As far as advertisers are concerned, blog readers are a desirable demographicyoung, wealthy, likely to shop online, and with high-speed Internet connections. They visit 77 percent more web pages than the average Internet user.
The most popular blogs were Free Republic with 3.6 million visitors, Drudge Report with 2.3 million, Fleshbot (a Gawker Media blog) with 1.2 million, followed by Gawker and Fark, both with 1.1 million. Regularly updated blogs won a huge portion of the overall visits. Drudge Report alone had 44.3 million visits.
Most popular were political blogs followed by hipster lifestyle blogs, tech blogs, and blogs written by women, comScore noted.
However, blog readership tails off rather quickly, with the majority of blogs having under 100 visitors a day, according to Rick Bruner, director of research for DoubleClick, who co-authored the comScore report.
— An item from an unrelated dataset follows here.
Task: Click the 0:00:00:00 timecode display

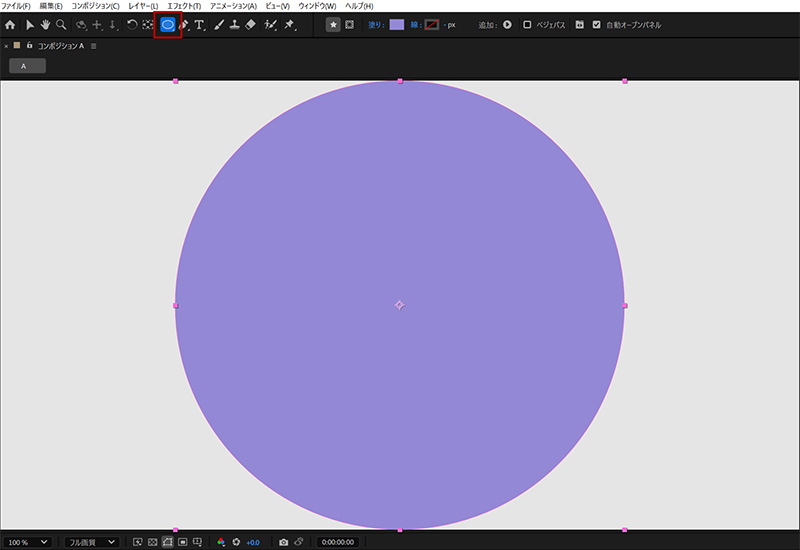Action: [x=339, y=542]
The comScore data does not address these smaller blogs as many are merged with all the other blogs hosted by the same domain, as in the case of Six Aparts TypePad. Others simply did not make the cut, as the list was limited to the Top 400 most-trafficked blog domains. All but one of the blog domains used in the report had more than 1,000 unique visitors.
Down the Food Chain
In Mr. Bruners opinion, the high price of advertising on top sites will lead companies to start looking deeper down the food chain for more affordable advertising. He estimated that about half of total page views on the Internet are to small sites.
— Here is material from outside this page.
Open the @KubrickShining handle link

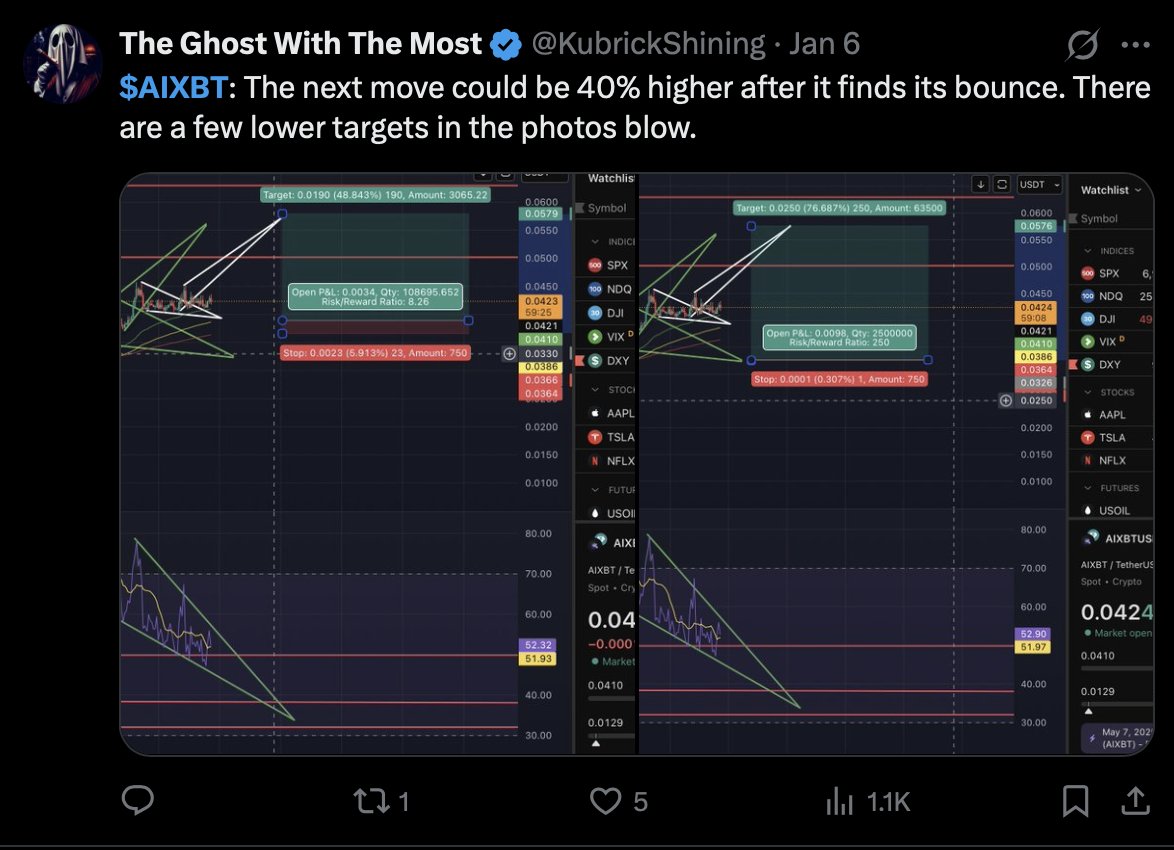[x=647, y=44]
Last week, Technorati announced that it had measured 14.2 million blogs, 55 percent of them active, about double the amount in March. The company counted 900,000 new posts per day in July, nearly double the amount in January (see Blogs: 900,000 Posts a Day).
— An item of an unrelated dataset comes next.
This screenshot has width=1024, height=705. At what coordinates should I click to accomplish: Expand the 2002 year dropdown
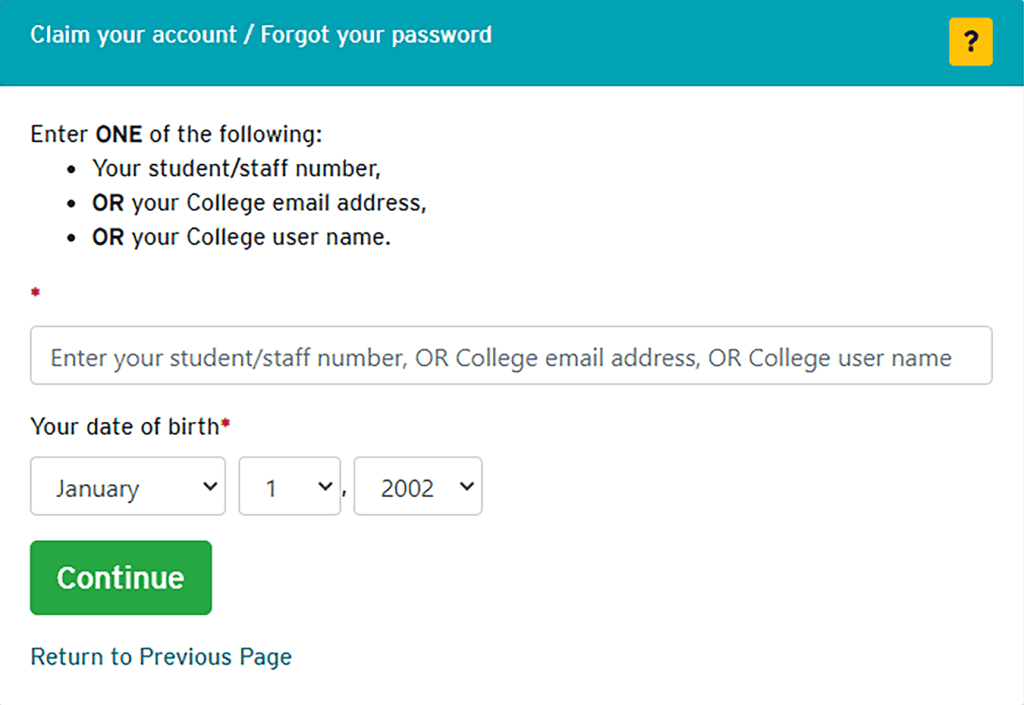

Mr. Bruner said that the Technorati numbers give credence to comScores report. But, he said, Theyre not really comparable. Technorati can spider links, but they cant actually look at traffic.
An international report that combines blog creation with blog readerships of all sizes has yet to be completed.
The comScore report was sponsored by Six Apart and blog network Gawker Media.
Unnngh, Gramma!
>>Fr is a blog?
>>Good news, but is FR a blog?
We've been here longer than blogs...but hey, who cares what they call us, as long as they get the URL right... :)
This site gets more than Drudge?!!
Who is the man?
Jim is the man!
Who is the man?
John is the man!
Full speed ahead!
Damn the Democrats!
FR is where you find smart, well educated people who think for themselves.
I think CNN must have missed this. They stated earlier that Kos was the most read blog.
Jim..thank you for this place. Now if I can only buy a t-shirt but the link isn't working :(
Hooray. Thank you Mr. Robinson.
Muchos gracias, amigo.
Ain't that the truth. The MSM really doesn't understand the Internets, so they finally have a term they can hang onto and dimly understand, like "sidebar" in legal stuff and substituting "begs the question" when they mean "raises the question."
Forums are "Blogs" now? FARK is no more a blog then is FR, it just has alot more libs posting there.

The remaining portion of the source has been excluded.